5 Best Practices for Effective Network Monitoring
November 21, 2022

Jay Botelho
LiveAction

Share this

Network monitoring is becoming more complex as the shift to remote work continues and cloud migration is more commonplace. Today's networks extend from core to edge to cloud, making network visibility crucial to ensuring performance and resolving issues quickly. But according to new research from EMA, only 27% of enterprises believe their network operations teams are being successful (which has been decreasing since 2016 when the number was 49%). From staffing issues to ineffective cloud strategies, NetOps teams are looking at how to streamline processes, consolidate tools, and improve network monitoring.

What are some best practices that can help achieve this? Let's dive into five.

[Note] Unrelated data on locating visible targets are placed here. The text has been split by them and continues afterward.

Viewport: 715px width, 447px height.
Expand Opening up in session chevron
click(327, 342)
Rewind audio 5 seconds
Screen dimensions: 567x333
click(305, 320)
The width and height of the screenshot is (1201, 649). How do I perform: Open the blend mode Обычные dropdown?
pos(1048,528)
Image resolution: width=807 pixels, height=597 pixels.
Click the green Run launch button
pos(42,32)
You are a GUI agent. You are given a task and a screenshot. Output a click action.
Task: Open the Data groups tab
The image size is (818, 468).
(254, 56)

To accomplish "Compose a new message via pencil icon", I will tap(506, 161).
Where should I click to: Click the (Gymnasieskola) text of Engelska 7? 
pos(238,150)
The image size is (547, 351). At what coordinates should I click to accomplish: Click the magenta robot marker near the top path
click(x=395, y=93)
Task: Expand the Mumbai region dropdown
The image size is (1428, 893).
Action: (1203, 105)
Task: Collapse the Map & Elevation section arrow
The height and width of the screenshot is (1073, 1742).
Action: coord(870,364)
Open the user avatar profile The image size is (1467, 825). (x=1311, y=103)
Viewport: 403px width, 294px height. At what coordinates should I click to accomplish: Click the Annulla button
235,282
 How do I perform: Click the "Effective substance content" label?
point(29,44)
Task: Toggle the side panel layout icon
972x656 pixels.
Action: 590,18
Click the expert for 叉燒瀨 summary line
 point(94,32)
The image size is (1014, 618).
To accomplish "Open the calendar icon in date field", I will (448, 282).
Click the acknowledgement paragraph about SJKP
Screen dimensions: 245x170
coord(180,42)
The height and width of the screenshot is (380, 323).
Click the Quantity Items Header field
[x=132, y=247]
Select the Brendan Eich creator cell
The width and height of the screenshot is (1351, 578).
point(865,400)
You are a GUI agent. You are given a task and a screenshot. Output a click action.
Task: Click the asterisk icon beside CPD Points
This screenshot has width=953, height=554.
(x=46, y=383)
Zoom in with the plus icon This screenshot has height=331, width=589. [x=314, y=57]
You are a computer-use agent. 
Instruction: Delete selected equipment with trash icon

1. The Right Data, Data, Data …

To achieve complete network visibility, NetOps teams must collect the correct networking data – and the more, the merrier. But no single data source can provide complete visibility. Each data type brings something unique to the table. Consequently, many organizations adopt various specialized networking tools to access them. Not only does this create productivity challenges from a workflow standpoint (resulting in further network blind spots), but it is also costly in terms of licensing, support, specialized training, etc. Luckily, some advanced network monitoring solutions offer consolidated functionality, enabling NetOps teams to see into the dark corners of each domain with the same dashboard, and better manage, optimize, and troubleshoot their hybrid networks.

What data types should you monitor? Here's the hit list:

■ SNMP allows you to identify and monitor the status of devices and network interfaces, including CPU utilization, memory usage, thermal conditions, bandwidth, and many other performance metrics.

■ Flow Data collects and summarizes IP traffic to reveal trends in network health over time and point to where events or network saturation occurs. Flow Data comes in many forms, from basic information extracted from the packet header to detailed application information, like that included in NBAR2. Just keep in mind that not all Flow Data is created equal.

■ Packet Data allows you to see the details behind the flow data and point to the root cause.

■ API Data monitors transactions during API calls to detect application latency, slow response times, or availability issues when accessing an application.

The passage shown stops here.